**Exercise details:** Read the entries below and pull out each line with the string "agent".

**Supplied data:**
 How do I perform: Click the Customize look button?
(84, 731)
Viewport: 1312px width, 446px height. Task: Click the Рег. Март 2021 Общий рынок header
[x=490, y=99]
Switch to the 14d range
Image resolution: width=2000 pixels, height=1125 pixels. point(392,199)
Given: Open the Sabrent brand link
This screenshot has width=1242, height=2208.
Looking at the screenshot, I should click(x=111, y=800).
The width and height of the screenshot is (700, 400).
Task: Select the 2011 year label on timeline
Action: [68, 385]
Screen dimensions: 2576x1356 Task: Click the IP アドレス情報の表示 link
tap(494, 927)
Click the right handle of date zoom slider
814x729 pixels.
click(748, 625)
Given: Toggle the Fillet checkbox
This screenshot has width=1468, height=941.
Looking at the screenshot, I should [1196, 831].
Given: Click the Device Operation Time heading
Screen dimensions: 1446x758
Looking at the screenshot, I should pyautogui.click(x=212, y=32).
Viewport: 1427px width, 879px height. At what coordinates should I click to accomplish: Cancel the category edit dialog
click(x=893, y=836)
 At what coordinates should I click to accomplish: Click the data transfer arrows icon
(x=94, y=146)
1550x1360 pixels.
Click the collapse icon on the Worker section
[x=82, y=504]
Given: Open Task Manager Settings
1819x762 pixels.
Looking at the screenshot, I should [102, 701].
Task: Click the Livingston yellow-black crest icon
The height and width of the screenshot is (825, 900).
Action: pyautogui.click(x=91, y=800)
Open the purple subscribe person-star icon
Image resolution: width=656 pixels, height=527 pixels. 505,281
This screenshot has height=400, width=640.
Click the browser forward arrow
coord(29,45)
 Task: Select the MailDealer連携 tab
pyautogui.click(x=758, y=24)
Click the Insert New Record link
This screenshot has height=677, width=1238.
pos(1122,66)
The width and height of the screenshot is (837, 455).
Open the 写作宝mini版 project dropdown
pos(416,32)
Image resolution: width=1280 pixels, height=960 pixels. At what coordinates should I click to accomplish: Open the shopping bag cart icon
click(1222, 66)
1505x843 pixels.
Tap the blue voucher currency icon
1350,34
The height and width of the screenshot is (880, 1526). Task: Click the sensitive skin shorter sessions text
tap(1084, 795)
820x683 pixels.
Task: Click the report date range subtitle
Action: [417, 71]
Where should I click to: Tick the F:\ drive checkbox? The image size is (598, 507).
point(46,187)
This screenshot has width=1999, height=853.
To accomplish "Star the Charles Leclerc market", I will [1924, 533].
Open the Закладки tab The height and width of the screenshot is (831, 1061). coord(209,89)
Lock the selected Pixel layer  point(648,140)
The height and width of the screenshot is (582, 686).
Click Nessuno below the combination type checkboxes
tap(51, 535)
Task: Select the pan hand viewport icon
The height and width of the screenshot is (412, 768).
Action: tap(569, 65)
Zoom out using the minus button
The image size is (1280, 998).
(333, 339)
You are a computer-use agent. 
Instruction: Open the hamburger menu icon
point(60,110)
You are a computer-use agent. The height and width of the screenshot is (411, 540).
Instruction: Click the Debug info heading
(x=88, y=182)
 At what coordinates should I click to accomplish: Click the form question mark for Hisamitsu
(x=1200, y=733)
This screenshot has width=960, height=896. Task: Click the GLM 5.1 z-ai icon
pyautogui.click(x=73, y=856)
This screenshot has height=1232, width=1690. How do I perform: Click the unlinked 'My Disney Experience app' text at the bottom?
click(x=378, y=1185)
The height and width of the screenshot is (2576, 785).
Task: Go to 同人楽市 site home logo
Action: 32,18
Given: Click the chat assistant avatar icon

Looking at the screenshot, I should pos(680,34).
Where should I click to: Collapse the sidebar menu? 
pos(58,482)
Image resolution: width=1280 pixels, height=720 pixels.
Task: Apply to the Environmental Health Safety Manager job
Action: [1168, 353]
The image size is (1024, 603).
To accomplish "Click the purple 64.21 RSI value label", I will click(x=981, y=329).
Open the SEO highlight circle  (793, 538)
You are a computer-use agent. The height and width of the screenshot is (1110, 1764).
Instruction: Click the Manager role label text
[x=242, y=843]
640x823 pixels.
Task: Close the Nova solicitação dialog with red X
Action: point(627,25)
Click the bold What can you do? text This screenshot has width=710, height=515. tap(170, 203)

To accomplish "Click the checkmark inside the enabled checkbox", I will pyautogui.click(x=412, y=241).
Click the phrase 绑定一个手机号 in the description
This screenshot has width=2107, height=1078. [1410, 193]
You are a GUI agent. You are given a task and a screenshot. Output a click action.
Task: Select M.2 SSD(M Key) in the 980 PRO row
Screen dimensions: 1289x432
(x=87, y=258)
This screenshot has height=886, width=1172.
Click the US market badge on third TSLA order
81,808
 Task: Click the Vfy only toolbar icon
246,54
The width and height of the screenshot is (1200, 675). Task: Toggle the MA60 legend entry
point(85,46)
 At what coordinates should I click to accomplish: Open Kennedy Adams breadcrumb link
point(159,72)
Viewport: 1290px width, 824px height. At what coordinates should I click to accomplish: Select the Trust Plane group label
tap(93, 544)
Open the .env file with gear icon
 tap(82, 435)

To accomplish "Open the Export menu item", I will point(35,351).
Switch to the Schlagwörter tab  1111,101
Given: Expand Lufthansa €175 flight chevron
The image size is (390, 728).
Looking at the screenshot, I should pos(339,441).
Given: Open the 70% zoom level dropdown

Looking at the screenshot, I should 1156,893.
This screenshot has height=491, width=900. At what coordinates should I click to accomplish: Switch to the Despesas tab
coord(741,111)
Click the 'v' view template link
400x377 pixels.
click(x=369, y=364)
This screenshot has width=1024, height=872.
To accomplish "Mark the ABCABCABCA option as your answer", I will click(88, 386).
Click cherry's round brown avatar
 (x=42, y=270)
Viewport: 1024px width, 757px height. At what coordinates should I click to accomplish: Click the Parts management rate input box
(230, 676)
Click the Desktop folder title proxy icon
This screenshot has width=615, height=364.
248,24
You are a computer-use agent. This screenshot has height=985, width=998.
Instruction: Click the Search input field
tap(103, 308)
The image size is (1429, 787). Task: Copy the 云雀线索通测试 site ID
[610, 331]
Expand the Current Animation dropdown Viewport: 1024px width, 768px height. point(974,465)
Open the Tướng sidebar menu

**Response for this exercise:**
You are a computer-use agent. 
You are a computer-use agent. The height and width of the screenshot is (411, 540).
You are a computer-use agent. The height and width of the screenshot is (1110, 1764).
You are a GUI agent. You are given a task and a screenshot. Output a click action.
You are a computer-use agent. This screenshot has height=985, width=998.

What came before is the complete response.